Colleen reacted with a laugh of recognition when I told her the motto of someone with a fear of powerlessness is “Don’t tell me what to do!” “Just ask my husband,” she said. “He claims that if he asks me to do something, I’ll do the opposite. I have to admit he’s right.”

The karmic motivation, the impetus the soul manifests to help a person deal with the fear, is empowerment. The advantage of having this motivation is that it creates a greater than normal awareness of the importance of freedom. Freedom is, in fact, the ultimate goal your soul seeks to reach by overcoming the effects of the fear. The downside is that a person in the throes of the fear can be inflexible, contrary and controlling. As with any past-life fear, there’s a way to heal its effects and help others at the same time.  The key is to help maximize freedom for others.

You can probably see the potential difficulty when the individual dealing with the fear becomes controlling. It’s hard to honor another person’s need for freedom when you’re telling them what to do. After a soul has encountered the limiting and distressing effects of incarceration, it will often react with panic when it encounters reminders of the past.

In my book, The Transformation, I tell the story of a client who died of a heart attack in a past life after she panicked on being thrown into a tiny cell. She told me how, only a few days earlier, she’d told her husband she thought she’d have a heart attack if she were ever imprisoned.

I asked Colleen a couple of questions I’ll often bring up when I encounter someone with her kind of past. “I don’t imagine you can watch a prison movie?” I said. “Absolutely not,” she said. “Anything to do with prisons makes me cry.” And, although I could guess the answer, I asked her, “”Do you think you’ll ever take a tour of Alcatraz?” “No.

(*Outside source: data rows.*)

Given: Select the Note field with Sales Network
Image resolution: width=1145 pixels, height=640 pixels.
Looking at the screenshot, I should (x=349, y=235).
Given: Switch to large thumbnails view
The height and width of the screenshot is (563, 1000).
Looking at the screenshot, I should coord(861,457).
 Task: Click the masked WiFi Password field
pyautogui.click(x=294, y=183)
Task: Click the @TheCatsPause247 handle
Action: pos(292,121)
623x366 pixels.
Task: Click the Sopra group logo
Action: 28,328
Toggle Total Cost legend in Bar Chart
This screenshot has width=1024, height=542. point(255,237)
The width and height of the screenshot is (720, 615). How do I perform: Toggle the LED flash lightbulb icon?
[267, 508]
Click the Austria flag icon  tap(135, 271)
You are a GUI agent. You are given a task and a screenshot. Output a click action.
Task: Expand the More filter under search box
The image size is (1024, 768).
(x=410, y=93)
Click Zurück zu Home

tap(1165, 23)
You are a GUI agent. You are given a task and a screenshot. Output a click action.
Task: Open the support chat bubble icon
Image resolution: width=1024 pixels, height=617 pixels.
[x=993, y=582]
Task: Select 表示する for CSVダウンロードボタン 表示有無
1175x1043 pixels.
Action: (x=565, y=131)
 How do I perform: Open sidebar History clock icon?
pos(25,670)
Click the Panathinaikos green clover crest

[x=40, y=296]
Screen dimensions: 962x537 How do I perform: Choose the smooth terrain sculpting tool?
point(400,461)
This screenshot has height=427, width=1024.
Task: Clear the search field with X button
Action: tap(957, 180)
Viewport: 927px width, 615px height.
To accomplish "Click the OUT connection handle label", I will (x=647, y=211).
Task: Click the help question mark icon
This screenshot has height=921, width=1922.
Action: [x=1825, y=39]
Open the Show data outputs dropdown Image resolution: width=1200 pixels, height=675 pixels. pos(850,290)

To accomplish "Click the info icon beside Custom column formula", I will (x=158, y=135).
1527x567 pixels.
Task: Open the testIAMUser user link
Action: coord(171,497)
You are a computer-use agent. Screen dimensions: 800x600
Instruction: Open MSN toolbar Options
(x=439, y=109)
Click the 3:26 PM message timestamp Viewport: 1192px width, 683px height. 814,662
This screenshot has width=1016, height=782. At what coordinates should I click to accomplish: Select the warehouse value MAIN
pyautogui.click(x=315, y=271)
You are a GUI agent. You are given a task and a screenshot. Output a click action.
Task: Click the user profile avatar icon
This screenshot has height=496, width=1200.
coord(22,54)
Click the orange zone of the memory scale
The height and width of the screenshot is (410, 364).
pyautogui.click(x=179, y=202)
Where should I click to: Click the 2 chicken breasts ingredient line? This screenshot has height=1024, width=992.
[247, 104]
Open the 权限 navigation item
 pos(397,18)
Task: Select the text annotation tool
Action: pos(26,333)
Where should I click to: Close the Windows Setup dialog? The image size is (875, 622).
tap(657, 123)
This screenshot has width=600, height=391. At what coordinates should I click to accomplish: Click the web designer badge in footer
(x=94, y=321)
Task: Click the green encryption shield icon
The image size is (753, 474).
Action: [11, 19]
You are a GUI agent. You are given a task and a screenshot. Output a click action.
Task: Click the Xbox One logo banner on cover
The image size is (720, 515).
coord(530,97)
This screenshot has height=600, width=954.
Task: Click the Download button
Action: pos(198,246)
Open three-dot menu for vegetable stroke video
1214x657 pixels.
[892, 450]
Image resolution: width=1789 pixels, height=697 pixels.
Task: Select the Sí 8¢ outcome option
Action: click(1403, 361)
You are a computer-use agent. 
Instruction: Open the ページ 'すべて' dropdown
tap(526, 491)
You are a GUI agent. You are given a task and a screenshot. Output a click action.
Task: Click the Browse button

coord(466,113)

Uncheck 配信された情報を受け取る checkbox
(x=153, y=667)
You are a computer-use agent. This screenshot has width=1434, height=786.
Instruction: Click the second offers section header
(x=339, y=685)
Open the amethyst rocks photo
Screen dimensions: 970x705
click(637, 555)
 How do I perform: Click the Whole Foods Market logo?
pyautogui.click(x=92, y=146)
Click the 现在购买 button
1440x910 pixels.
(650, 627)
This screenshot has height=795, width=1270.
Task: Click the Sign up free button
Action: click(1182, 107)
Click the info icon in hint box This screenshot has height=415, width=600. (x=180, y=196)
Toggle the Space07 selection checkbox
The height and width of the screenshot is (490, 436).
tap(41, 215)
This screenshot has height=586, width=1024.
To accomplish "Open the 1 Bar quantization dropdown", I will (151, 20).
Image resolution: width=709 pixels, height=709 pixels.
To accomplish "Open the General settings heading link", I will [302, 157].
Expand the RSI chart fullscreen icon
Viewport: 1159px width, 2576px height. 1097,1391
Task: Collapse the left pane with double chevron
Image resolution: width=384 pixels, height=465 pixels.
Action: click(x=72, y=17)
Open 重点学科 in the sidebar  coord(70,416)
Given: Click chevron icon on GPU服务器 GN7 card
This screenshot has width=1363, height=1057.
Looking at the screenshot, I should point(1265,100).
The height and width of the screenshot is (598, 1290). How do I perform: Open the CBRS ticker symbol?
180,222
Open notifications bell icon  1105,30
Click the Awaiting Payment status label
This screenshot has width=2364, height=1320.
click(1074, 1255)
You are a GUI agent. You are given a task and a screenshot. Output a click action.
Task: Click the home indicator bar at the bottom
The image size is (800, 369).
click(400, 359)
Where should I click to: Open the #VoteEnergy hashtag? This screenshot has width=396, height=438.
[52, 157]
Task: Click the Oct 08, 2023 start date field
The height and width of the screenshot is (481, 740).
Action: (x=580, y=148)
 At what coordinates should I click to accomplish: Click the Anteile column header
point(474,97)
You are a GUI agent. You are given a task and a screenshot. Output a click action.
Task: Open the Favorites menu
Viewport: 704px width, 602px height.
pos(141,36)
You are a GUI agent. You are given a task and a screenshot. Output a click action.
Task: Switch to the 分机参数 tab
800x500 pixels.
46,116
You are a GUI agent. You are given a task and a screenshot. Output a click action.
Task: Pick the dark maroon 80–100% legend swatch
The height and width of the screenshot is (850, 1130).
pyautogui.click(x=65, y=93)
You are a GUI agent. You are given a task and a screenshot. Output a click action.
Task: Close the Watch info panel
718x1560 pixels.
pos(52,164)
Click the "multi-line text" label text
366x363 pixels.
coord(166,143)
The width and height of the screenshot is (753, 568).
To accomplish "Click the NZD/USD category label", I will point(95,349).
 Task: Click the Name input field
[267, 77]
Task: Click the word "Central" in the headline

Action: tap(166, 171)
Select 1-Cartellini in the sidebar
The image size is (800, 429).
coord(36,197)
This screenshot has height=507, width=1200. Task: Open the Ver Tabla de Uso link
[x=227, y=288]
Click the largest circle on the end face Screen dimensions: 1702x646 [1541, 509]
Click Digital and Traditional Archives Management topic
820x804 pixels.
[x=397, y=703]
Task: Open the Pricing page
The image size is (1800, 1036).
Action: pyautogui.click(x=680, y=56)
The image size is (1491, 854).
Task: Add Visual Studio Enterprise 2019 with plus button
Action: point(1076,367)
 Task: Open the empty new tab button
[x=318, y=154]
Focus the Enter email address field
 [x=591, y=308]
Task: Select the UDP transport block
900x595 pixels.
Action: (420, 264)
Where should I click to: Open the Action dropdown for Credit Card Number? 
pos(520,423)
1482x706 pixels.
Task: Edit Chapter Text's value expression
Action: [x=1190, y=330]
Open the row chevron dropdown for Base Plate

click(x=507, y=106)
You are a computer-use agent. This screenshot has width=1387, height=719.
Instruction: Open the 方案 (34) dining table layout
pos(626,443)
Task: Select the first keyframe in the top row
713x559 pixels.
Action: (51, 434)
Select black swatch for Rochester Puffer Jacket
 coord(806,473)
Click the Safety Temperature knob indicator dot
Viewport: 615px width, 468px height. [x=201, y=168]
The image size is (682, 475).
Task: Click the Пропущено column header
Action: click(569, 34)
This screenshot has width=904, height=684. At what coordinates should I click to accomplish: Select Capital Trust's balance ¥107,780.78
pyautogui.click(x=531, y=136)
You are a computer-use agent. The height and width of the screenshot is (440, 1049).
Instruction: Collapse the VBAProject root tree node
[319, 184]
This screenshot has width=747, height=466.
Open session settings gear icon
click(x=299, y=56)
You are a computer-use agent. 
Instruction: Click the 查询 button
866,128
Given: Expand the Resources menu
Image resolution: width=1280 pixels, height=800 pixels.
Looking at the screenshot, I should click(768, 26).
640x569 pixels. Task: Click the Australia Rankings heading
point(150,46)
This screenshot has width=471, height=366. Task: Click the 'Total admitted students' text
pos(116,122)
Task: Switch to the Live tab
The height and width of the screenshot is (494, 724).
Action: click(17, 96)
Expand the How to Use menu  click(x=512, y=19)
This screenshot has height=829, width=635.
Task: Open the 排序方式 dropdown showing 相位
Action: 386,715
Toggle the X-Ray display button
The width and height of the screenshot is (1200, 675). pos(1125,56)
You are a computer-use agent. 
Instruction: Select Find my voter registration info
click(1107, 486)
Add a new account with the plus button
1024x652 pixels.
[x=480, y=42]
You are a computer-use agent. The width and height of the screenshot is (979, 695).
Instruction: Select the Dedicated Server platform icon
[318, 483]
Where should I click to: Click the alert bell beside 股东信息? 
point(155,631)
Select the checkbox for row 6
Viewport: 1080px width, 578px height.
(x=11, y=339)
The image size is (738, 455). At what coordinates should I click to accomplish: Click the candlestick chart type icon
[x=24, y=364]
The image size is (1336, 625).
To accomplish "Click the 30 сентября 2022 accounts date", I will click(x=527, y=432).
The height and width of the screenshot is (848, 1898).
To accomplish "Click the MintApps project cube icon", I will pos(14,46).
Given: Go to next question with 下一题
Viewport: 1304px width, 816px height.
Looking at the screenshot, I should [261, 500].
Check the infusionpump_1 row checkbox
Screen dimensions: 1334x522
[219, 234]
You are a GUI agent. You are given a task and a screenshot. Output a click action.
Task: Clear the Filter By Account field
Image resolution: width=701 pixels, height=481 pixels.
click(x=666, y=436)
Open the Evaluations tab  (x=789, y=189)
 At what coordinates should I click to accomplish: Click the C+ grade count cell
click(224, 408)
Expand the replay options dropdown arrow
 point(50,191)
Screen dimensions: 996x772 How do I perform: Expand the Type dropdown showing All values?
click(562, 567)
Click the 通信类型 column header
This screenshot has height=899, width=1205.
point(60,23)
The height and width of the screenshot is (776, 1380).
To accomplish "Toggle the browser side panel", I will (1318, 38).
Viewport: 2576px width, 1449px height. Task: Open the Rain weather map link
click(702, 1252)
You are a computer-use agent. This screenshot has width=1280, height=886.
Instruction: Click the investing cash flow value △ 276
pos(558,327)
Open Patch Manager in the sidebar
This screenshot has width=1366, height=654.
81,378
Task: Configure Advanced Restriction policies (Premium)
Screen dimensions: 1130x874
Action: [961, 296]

There’s no way. I think I’d die,” she replied.

If you recognize this fear in yourself, you might want to be conscious of its impact on those around you. It’s one thing controlling your environment, keeping everything in its proper place, but quite another to control the lives of those around you.

By learning to give another person autonomy, you help them to exercise self-empowerment, and that will lead both of you to your soul’s goal of freedom.